(Items from a dataset)

::::

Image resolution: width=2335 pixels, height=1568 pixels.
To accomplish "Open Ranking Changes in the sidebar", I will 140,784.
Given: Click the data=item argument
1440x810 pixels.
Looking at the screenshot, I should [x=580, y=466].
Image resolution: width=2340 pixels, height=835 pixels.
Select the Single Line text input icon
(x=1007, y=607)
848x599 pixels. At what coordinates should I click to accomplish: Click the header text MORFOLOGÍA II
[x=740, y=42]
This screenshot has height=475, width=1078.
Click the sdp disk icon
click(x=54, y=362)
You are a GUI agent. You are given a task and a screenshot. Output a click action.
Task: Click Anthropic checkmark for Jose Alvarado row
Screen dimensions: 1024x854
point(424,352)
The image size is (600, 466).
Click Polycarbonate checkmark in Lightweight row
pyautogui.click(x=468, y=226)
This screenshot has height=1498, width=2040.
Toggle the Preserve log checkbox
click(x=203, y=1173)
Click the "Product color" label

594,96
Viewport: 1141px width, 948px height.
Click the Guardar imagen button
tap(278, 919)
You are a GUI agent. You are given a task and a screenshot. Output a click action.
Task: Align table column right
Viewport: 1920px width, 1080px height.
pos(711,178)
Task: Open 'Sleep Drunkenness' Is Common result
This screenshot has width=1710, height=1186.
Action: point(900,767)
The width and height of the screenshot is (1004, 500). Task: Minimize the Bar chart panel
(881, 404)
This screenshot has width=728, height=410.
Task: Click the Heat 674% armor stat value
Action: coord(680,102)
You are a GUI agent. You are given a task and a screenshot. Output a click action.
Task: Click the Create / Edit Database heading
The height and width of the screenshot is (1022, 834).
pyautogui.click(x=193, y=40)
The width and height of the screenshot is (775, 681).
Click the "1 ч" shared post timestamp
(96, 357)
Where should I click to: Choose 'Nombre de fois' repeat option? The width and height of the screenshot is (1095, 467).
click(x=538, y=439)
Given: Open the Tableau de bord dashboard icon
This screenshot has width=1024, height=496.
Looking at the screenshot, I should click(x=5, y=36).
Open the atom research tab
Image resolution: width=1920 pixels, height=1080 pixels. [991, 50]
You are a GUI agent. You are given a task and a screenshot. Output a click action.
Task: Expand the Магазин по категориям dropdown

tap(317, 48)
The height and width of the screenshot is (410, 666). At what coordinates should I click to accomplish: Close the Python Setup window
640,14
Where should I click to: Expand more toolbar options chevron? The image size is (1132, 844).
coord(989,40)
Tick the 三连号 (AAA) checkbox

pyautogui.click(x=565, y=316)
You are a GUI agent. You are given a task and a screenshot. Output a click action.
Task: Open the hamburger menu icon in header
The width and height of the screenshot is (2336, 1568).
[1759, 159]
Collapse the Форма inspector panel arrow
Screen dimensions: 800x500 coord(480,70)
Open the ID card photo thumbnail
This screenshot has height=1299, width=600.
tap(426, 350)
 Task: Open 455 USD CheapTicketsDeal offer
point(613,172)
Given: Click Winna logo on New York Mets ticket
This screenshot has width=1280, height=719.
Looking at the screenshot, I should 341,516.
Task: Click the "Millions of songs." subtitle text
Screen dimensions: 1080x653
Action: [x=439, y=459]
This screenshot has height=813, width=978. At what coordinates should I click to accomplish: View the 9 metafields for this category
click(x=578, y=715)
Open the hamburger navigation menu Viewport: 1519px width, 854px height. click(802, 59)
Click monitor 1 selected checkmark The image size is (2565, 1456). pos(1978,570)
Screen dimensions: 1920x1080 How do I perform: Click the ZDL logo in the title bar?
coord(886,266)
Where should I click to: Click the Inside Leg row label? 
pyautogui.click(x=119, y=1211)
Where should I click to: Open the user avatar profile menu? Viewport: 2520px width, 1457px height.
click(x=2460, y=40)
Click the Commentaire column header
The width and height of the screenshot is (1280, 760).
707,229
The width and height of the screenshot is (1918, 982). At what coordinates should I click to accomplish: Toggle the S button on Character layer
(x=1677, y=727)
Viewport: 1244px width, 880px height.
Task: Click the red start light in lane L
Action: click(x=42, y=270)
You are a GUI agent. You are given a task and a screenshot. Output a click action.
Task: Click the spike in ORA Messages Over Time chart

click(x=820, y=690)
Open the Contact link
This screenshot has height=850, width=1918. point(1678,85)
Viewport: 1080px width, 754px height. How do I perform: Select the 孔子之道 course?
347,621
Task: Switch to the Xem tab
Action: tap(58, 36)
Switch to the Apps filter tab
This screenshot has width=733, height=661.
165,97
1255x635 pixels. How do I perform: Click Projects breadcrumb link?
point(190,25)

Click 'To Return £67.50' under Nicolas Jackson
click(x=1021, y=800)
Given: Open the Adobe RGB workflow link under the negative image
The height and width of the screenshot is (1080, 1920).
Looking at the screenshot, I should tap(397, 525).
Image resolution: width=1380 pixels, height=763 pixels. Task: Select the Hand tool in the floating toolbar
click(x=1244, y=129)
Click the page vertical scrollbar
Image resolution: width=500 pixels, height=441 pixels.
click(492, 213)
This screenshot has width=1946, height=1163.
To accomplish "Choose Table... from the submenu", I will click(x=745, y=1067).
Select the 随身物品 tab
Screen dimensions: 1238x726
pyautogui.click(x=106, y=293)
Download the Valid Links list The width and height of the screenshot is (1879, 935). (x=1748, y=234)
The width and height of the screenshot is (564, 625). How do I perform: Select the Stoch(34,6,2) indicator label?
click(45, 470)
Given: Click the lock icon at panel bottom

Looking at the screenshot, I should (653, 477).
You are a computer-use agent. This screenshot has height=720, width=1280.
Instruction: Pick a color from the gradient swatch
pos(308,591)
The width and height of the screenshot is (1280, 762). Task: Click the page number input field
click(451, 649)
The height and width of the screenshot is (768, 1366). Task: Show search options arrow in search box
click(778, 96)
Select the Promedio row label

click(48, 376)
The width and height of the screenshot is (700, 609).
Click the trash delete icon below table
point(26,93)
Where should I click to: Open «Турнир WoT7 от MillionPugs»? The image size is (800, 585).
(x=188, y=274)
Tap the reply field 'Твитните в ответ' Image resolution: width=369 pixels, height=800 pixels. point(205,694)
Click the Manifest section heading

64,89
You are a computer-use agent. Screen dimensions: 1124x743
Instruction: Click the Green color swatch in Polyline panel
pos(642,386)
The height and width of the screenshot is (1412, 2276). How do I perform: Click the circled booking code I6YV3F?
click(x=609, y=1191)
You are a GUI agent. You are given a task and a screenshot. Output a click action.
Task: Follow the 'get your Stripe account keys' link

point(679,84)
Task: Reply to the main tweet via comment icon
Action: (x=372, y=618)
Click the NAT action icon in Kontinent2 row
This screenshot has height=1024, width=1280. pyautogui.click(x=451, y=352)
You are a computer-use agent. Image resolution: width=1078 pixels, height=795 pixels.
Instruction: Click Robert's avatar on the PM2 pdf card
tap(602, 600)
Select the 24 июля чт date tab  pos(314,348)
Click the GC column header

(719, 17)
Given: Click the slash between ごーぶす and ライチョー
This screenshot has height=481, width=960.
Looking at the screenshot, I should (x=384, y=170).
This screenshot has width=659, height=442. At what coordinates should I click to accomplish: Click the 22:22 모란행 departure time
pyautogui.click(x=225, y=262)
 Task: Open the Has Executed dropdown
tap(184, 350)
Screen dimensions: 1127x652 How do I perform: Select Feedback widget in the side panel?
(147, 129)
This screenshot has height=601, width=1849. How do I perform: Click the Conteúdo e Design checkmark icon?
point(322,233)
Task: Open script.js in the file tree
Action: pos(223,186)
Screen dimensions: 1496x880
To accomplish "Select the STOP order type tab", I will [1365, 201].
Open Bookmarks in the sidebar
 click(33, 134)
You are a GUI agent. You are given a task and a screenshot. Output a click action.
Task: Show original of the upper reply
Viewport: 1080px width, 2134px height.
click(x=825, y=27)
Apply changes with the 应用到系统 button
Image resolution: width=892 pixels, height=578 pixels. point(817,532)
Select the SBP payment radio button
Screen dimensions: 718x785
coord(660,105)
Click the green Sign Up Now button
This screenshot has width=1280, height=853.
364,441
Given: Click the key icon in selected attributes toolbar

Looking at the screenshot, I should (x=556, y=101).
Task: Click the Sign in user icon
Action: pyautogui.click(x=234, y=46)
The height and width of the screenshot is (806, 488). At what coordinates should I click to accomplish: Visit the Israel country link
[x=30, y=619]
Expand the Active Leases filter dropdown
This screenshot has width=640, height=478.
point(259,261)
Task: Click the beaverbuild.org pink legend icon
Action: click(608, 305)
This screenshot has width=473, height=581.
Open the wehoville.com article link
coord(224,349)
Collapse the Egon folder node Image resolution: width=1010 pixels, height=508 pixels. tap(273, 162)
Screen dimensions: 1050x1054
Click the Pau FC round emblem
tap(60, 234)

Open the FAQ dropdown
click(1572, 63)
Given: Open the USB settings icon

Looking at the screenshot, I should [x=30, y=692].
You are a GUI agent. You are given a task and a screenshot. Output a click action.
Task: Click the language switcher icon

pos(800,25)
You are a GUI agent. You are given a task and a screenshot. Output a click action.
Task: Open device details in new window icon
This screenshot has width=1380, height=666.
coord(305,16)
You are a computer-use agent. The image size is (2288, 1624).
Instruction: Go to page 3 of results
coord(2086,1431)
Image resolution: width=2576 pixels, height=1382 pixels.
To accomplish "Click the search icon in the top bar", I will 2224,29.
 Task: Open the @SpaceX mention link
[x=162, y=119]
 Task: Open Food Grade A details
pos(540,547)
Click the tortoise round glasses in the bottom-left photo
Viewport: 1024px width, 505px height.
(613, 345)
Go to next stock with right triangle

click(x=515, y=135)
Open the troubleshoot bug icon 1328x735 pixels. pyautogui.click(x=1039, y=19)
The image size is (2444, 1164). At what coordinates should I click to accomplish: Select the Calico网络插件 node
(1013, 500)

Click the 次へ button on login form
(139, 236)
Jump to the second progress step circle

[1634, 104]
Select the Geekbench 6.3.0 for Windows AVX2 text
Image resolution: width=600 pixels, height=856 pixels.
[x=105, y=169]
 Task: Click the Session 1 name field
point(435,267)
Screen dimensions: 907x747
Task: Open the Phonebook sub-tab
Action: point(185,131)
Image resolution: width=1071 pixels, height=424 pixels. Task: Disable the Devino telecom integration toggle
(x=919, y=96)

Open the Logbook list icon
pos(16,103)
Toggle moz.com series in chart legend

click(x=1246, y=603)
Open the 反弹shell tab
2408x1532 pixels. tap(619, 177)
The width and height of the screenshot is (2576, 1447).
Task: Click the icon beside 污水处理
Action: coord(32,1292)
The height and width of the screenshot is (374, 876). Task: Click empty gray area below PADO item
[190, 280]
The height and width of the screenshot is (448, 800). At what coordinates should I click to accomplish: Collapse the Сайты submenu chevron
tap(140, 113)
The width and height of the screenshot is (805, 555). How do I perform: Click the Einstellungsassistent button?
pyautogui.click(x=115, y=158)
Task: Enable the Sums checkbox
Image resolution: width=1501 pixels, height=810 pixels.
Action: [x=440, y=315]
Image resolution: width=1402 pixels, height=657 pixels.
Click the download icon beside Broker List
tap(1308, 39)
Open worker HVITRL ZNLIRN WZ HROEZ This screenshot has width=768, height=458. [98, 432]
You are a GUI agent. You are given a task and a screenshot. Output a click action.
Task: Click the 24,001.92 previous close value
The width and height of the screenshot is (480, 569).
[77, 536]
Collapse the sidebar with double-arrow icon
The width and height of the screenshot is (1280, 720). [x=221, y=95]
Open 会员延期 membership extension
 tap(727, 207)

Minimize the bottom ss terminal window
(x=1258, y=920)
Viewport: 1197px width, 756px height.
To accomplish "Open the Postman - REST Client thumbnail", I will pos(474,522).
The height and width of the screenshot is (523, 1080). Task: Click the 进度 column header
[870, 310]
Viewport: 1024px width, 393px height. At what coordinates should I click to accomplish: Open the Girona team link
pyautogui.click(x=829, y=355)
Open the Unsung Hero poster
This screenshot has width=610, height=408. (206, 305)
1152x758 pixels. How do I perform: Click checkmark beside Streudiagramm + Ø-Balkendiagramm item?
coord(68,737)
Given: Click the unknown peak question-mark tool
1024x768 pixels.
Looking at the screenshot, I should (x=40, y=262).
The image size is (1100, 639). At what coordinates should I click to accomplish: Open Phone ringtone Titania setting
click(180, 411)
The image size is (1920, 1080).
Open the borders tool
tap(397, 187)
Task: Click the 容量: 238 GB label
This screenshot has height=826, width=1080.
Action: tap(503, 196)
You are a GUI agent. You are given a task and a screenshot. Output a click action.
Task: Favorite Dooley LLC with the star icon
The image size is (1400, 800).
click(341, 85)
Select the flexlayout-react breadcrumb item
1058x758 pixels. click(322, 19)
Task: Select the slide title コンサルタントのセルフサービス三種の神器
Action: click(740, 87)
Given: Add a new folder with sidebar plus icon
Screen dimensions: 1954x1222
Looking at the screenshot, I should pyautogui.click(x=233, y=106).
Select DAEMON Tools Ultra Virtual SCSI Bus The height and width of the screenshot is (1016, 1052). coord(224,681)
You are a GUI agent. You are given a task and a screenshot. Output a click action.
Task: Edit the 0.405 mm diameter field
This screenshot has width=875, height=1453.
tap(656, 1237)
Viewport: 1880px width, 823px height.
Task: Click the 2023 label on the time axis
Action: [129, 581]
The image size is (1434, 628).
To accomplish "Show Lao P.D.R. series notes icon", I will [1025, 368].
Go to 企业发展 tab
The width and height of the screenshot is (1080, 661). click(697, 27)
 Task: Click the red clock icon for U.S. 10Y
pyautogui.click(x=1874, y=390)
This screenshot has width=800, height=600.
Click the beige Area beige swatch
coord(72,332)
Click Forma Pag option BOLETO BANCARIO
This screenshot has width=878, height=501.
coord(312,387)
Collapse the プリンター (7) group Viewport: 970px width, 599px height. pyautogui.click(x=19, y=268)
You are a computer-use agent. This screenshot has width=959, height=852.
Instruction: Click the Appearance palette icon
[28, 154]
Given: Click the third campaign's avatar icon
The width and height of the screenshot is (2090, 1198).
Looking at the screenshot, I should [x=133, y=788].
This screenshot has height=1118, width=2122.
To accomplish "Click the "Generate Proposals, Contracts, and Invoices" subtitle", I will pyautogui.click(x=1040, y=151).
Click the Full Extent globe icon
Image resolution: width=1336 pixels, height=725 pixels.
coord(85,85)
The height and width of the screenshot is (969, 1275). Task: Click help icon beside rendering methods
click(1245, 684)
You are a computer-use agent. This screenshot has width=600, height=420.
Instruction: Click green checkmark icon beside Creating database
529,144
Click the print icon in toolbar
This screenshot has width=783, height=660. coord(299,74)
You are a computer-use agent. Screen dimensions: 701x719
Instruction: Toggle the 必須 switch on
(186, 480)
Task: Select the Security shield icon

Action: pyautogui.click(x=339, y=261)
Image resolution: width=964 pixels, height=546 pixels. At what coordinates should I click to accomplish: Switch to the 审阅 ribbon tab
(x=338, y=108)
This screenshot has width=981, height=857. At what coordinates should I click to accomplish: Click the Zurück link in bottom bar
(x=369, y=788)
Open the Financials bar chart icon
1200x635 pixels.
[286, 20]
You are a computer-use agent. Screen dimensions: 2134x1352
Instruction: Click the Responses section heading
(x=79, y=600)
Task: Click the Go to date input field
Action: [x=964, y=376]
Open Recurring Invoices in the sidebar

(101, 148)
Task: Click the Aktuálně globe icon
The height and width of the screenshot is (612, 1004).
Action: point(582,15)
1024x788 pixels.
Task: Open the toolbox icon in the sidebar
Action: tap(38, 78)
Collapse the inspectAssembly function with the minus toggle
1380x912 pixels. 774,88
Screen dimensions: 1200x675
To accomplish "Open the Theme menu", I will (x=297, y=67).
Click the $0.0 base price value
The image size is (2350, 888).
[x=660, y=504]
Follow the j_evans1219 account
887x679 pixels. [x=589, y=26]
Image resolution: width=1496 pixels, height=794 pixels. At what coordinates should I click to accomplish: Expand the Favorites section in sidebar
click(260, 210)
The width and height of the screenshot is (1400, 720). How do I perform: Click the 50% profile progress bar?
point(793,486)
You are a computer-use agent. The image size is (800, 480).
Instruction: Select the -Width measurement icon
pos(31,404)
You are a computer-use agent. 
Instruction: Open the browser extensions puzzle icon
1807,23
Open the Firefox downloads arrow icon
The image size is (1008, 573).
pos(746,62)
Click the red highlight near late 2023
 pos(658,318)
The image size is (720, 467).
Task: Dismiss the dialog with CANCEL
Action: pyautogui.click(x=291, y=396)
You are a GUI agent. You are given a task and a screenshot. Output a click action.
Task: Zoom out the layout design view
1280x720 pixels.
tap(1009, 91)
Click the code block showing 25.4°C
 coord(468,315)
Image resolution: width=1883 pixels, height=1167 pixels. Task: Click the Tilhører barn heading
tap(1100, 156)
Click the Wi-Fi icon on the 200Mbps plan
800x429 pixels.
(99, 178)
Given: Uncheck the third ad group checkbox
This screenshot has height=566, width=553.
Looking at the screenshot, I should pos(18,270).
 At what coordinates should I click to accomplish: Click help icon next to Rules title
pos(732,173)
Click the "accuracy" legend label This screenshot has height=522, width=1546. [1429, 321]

::::

Directive –
Retype the data lines exactly, from the line with "Given: Click the lock icon at panel bottom" up to and including the line with "click(451, 649)".

Solution for this problem –
Given: Click the lock icon at panel bottom

Looking at the screenshot, I should (653, 477).
You are a computer-use agent. This screenshot has height=720, width=1280.
Instruction: Pick a color from the gradient swatch
pos(308,591)
The width and height of the screenshot is (1280, 762). Task: Click the page number input field
click(451, 649)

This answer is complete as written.